Nobody should tell you how to invest, and there are so many ways to trade the market.  Some people will utilize the charts to anticipate their gains.  Some people will use timing to enter and exit their positions.  But ultimately, it is up to you as to when you buy and sell your assets.  That being said, I anticipate a few potential strategies based on the Spot ETF Institutional Capital influx.  

  • Institutional Capital Rotation: One theory would be to purchase the asset and sell it when it pumps after approval, and then rotate those gains into the next pending or anticipated Spot ETF product announcement.  This is exactly the same idea as Capital Rotation from Bitcoin to Ethereum and Altcoins during the Crypto Market Cycle. 

    • Buy BTC early at announcement (September 2023)

    • Wait until Spot BTC ETF is approved

    • Sell BTC for gains after approval 

    • Move gains into Ethereum (or next Spot ETF)

    • Rotate and continue the cycle with the next Spot ETF

  • Crypto Market Cycle: Another theory would be to stick with the crypto market cycle built around the Bitcoin halving cycle and sell at the peak of the bull market.

  • Hodl: And another theory would be to hold some of these assets long term, because the influx of institutional investments will fundamentally change the asset, its gains, and its cycle long term. 

It should be noted that this narrative is starting to present itself in different forms on mainstream media, on twitter, and other social media publications.  Many youtubers are starting to catch on to this narrative as well.  In my opinion, the more people that know about this, the better.  Personally, I plan to take advantage of all of these possible strategies because we have no real idea of what could happen to these assets given this unprecedented conversion of a digital asset to a Spot ETF.

You also have the option to combine this narrative with other investment strategies such as day trading and longer term trend trades.  

I will also continue to accumulate assets that I feel would be prime assets for institutional adoption.  The challenge is, determining the next digital asset that will be converted into a Spot ETF.  If you purchase the correct digital assets now, you might find yourself sitting on a fortune.

Will financial institutions adopt XRP?  With the recent crazy runup on Solana, do insiders and whales know something that we do not know yet?  Is Solana already on the list of digital assets that will be converted to a Spot ETF?  Will asset managers accept Dogecoin as a legitimate asset?  Are traditional markets even interested in something like a memecoin?  What about Cardano?  What about all of the digital assets that the SEC have labeled as being a “security”?  Has that stance changed when the XRP lawsuit was won, and the GrayScale lawsuit was won?

What are your thoughts?  Will the next capital rotation play center around front-running institutions?
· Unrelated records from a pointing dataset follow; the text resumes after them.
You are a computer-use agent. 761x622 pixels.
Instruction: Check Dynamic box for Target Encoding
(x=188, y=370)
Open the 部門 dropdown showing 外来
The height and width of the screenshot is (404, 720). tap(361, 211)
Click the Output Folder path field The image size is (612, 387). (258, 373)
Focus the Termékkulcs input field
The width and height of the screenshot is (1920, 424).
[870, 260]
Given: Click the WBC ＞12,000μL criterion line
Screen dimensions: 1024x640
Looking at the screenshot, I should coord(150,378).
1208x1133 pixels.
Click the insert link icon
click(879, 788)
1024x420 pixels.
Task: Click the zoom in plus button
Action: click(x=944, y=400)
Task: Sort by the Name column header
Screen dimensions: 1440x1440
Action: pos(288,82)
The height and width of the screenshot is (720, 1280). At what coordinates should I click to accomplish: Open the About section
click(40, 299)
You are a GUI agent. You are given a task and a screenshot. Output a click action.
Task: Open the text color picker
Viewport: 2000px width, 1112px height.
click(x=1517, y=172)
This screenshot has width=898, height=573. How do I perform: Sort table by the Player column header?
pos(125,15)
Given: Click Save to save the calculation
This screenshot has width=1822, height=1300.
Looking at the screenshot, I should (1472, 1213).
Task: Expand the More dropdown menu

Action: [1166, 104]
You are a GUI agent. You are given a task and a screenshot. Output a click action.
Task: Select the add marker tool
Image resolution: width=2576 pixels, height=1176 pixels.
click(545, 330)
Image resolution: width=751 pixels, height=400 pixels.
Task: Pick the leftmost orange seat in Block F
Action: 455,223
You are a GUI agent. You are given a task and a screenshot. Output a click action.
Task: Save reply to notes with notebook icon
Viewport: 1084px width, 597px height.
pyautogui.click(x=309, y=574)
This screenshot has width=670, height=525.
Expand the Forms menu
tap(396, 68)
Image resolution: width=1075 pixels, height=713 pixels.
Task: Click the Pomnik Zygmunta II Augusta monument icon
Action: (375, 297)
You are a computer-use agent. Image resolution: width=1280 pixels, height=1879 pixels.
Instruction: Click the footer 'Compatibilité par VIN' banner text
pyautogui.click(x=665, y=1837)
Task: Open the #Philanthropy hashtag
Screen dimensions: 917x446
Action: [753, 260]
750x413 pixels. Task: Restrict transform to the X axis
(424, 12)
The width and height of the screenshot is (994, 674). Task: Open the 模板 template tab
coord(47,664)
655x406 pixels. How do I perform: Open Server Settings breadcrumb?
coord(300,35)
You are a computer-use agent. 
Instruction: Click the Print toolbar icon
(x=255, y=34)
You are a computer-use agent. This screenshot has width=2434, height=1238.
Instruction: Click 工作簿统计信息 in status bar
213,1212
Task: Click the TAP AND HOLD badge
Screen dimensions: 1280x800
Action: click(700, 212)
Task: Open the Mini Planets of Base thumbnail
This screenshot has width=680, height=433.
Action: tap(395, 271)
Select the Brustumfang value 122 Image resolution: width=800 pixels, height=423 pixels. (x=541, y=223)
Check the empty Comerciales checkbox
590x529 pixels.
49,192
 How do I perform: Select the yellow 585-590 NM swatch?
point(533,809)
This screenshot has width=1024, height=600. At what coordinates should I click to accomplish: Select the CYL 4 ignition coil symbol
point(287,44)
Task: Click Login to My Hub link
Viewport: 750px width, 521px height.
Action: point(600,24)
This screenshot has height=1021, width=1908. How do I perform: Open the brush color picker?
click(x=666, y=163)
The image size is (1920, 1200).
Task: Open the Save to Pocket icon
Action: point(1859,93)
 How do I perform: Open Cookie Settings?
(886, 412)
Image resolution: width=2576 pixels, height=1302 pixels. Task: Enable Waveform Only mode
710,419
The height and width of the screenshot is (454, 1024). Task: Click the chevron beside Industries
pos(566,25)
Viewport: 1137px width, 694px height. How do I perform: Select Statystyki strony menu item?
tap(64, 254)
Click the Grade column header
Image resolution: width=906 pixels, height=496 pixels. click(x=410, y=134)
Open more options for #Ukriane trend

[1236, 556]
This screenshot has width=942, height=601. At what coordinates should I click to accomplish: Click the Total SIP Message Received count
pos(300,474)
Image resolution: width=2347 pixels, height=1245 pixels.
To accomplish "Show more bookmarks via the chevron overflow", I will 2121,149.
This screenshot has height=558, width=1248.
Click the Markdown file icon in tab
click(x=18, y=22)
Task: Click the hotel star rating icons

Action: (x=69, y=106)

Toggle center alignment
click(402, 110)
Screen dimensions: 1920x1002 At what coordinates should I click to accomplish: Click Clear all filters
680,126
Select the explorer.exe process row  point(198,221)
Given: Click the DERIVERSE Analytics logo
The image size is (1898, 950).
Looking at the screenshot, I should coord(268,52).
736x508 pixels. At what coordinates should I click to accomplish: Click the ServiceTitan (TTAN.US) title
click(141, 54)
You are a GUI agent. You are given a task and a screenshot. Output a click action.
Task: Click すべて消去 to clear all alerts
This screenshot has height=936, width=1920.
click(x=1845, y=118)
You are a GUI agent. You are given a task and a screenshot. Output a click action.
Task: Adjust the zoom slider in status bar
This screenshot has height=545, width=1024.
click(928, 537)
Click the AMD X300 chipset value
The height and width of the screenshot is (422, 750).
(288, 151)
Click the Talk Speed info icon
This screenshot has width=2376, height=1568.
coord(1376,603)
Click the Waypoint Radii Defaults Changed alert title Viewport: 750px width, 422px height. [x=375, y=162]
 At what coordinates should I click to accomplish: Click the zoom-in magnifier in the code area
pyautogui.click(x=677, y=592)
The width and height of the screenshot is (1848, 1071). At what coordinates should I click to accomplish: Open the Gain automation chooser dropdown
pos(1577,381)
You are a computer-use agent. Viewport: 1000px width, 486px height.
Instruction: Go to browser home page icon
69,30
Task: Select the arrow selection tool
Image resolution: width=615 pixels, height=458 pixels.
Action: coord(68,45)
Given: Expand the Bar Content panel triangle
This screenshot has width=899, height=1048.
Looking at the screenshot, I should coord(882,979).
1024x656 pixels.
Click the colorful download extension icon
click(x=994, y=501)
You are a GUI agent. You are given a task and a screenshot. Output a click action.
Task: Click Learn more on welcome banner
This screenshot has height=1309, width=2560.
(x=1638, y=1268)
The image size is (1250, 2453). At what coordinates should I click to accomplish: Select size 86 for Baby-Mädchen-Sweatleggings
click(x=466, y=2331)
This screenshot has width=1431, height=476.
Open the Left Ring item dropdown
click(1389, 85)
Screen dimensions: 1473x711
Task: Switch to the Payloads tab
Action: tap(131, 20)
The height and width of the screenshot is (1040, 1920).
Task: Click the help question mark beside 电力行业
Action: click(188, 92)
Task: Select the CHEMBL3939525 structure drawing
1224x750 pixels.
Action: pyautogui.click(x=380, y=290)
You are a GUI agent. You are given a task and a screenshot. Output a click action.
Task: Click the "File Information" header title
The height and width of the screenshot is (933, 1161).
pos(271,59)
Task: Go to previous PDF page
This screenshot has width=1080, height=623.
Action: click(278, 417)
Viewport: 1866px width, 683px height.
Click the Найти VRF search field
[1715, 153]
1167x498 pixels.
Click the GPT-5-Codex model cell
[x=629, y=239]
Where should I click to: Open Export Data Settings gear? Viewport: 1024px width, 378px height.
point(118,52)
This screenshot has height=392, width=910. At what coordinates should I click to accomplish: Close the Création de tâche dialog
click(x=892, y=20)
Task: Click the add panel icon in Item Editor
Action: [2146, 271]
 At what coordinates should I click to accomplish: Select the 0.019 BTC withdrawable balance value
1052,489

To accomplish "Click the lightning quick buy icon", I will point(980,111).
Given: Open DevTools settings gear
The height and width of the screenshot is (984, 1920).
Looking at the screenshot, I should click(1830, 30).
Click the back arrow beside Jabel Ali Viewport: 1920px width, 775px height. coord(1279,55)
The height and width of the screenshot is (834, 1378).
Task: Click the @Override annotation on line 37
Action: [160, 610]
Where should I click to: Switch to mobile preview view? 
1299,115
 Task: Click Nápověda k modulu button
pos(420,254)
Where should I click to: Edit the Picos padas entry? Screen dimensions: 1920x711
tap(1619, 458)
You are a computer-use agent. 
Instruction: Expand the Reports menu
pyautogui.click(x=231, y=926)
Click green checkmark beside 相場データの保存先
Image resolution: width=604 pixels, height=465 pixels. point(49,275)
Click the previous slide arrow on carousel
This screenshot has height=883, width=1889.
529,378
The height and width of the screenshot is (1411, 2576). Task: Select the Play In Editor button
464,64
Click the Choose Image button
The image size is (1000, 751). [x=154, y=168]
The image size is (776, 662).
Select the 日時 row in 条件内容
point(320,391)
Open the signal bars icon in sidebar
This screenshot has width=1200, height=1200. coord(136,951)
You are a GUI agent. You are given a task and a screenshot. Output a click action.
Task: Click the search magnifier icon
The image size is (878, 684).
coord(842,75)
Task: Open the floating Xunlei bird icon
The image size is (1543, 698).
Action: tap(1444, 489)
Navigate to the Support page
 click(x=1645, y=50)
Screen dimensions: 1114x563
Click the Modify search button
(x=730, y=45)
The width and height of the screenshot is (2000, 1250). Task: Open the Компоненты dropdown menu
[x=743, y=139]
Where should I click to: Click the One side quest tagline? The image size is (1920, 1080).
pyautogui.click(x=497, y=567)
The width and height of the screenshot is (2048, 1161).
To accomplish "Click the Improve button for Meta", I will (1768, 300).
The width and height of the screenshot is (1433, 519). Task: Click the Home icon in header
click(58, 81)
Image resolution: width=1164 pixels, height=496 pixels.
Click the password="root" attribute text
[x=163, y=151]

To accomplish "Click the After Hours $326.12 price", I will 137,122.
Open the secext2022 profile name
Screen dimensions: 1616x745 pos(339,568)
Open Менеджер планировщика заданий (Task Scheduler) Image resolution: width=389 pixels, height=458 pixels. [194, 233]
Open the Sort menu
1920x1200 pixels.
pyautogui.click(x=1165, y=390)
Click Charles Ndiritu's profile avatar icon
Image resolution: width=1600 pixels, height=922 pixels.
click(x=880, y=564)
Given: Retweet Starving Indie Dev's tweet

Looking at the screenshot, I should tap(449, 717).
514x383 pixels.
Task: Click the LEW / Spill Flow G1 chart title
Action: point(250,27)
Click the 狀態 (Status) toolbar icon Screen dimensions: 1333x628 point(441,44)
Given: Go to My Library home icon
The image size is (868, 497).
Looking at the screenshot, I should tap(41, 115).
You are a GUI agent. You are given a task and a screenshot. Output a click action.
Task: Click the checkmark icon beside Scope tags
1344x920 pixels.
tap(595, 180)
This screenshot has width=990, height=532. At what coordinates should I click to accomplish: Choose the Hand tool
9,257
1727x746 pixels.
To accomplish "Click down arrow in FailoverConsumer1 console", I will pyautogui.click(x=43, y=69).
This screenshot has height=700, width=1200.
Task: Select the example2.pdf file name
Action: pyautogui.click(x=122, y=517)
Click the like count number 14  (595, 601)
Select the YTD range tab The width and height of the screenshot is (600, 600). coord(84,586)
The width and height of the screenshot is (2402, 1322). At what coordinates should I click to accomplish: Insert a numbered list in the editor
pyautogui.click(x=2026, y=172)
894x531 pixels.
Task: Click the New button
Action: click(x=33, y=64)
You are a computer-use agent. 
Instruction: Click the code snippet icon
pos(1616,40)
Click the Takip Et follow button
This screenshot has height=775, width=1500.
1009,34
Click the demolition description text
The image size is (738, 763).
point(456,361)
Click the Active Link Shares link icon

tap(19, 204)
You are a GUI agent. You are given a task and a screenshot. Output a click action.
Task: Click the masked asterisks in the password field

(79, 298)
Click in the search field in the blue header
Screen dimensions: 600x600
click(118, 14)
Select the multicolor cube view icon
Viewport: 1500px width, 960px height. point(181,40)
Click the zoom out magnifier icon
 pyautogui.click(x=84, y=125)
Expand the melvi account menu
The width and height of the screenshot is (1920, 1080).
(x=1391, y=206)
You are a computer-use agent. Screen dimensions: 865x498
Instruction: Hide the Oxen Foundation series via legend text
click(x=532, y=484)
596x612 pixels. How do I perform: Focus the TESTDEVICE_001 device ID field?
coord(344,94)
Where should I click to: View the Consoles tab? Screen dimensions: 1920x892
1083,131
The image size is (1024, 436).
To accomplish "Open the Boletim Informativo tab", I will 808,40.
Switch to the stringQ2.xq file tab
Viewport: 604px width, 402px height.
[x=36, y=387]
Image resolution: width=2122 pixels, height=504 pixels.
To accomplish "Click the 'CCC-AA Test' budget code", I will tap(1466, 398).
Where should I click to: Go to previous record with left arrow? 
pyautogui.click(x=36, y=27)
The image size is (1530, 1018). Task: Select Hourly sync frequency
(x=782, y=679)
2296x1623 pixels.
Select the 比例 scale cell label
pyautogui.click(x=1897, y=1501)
How would you feel about front-running institutions and dumping your bags on BlackRock and JPMorgan for huge gains?  I can tell you, I would feel pretty great about it!


The material in this article is provided for educational and entertainment purposes only. The Gray Market is not providing individually tailored investment advice. The Gray Market is not acting as a financial adviser or a broker-dealer. The Gray Market is not responsible for any gains or losses that result from your cryptocurrency investments. Investing in cryptocurrency involves a high degree of risk and should be considered only by persons who can afford to sustain a loss of their entire investment. Investors should consult their financial adviser before investing in cryptocurrency or any other asset.